DATA FOR PROCESSING

○ ○ ○

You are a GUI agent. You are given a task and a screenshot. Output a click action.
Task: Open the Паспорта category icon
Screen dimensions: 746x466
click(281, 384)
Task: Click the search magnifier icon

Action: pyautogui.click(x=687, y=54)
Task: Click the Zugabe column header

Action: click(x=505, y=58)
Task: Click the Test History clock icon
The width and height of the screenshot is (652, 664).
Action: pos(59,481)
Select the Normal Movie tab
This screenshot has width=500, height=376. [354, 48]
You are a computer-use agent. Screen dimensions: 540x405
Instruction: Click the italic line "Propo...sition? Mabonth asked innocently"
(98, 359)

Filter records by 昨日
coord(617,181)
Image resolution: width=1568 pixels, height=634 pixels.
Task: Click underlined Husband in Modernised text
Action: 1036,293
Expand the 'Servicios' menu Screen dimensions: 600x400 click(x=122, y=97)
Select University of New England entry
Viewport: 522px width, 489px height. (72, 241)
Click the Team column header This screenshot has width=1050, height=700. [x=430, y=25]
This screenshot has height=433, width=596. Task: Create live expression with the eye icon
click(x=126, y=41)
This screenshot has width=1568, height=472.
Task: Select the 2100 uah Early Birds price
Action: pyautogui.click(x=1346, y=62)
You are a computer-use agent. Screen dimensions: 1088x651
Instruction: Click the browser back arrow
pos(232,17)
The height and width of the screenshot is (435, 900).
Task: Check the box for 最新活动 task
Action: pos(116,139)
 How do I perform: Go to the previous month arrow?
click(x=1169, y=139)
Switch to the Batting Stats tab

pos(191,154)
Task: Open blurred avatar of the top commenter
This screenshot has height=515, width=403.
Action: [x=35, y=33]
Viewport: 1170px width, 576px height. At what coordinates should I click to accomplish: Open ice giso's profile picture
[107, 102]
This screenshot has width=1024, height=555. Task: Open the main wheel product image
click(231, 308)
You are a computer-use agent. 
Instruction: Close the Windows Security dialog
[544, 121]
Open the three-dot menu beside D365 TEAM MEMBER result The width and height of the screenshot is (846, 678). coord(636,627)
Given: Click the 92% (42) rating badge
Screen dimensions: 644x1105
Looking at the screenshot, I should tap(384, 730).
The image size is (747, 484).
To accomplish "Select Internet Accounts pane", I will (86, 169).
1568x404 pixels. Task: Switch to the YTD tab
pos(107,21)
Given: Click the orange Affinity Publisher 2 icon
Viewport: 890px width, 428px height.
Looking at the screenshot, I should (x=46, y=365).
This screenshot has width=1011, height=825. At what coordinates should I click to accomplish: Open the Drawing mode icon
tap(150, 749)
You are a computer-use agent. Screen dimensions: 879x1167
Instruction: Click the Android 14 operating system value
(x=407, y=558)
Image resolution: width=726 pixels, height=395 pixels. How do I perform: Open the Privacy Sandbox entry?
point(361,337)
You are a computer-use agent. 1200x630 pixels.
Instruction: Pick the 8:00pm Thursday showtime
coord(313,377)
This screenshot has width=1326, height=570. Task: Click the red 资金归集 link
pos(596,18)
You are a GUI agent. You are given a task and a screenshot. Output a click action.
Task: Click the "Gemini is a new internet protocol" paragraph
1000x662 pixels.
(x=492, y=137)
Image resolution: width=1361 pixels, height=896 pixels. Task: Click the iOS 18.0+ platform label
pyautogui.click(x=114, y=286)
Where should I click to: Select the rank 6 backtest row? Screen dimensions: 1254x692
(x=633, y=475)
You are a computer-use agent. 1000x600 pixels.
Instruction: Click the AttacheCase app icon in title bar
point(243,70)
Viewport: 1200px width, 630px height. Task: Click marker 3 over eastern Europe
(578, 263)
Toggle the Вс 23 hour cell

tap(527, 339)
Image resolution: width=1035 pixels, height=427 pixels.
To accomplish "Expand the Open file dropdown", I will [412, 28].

○ ○ ○

WHAT THE TASK REQUIRES
In the entries above, find the line holding "Task: Open blurred" and the line holding "Given: Click the 92% (42) rating badge", then retype exactly those two lines and every line between them, and nothing else.

COMPLETED EXERCISE
Task: Open blurred avatar of the top commenter
This screenshot has height=515, width=403.
Action: [x=35, y=33]
Viewport: 1170px width, 576px height. At what coordinates should I click to accomplish: Open ice giso's profile picture
[107, 102]
This screenshot has width=1024, height=555. Task: Open the main wheel product image
click(231, 308)
You are a computer-use agent. 
Instruction: Close the Windows Security dialog
[544, 121]
Open the three-dot menu beside D365 TEAM MEMBER result The width and height of the screenshot is (846, 678). coord(636,627)
Given: Click the 92% (42) rating badge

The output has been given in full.